SOURCE EXTRACT:
______

The one with the Roaches

One of the things I hate the most are roaches. Any kind really. I just hate them. Call me a cry baby but I cry and scream at the top of my lungs at the sight of a roach. I’d ask the nearest person to me to kill it for me and take it away from me.

Always.

But as always, things change. LOL

I will mark February 13, 2018 as the day when I was able to kill the most roaches by myself. 6 in fact.

Yes. I will share this account with you only because I want to.

I live in a condo with my best friend. He is a neat freak. Sort of. So whenever our place was on the brink of stinky filthy, we stayed home and cleaned it together, thoroughly. So, there were seldom times when we encountered roaches running around. Which was a good thing. Really. I thank God for that.

But of all the places I’ve stayed in, this latest condo gave me the biggest scare of my life. In this condo, I was able to face my fear and kill a bunch of those disgusting roaches alone.

______

SOURCE MATERIAL:
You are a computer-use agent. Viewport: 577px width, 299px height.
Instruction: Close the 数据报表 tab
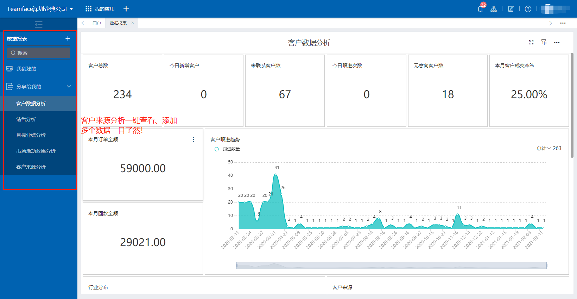click(133, 23)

______

WHAT TO PRODUCE: Please translate this sentence from the roaches post into Spanish: "I live in a condo with my best friend." This data comes from a separate source.

WRITTEN ANSWER: Vivo en un condominio con mi mejor amigo.